-- WORK TASK --
The lines to reproduce run from the one containing "How do I perform: Click" through the final line of the entries; write them out exactly and add nothing.

-- Source records --
-*-*-
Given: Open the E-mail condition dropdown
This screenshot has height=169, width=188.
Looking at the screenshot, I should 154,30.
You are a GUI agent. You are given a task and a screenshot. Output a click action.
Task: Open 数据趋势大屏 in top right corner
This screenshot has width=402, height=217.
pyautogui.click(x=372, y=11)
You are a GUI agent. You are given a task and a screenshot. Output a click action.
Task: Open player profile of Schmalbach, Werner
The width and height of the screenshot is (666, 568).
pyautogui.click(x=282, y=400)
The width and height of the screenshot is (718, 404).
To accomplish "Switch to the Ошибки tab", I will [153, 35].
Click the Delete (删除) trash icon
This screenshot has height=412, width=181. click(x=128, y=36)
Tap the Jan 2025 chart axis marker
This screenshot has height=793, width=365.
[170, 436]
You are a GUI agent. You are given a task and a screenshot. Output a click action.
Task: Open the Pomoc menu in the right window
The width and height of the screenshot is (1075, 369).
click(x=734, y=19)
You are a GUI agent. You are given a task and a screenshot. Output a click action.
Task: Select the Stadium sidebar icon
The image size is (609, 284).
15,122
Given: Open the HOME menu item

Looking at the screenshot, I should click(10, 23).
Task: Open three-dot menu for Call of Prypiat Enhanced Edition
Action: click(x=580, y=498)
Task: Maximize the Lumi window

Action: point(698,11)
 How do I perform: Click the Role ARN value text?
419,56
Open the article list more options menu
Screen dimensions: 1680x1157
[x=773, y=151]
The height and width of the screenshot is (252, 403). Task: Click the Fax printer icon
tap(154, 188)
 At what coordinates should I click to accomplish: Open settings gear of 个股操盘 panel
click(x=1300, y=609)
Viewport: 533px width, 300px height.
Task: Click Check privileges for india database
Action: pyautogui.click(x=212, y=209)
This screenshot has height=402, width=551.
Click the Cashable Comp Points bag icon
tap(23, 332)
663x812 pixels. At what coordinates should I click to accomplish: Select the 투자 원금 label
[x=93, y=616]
-*-*-
-- WRITTEN SOLUTION --
 How do I perform: Click the Role ARN value text?
419,56
Open the article list more options menu
Screen dimensions: 1680x1157
[x=773, y=151]
The height and width of the screenshot is (252, 403). Task: Click the Fax printer icon
tap(154, 188)
 At what coordinates should I click to accomplish: Open settings gear of 个股操盘 panel
click(x=1300, y=609)
Viewport: 533px width, 300px height.
Task: Click Check privileges for india database
Action: pyautogui.click(x=212, y=209)
This screenshot has height=402, width=551.
Click the Cashable Comp Points bag icon
tap(23, 332)
663x812 pixels. At what coordinates should I click to accomplish: Select the 투자 원금 label
[x=93, y=616]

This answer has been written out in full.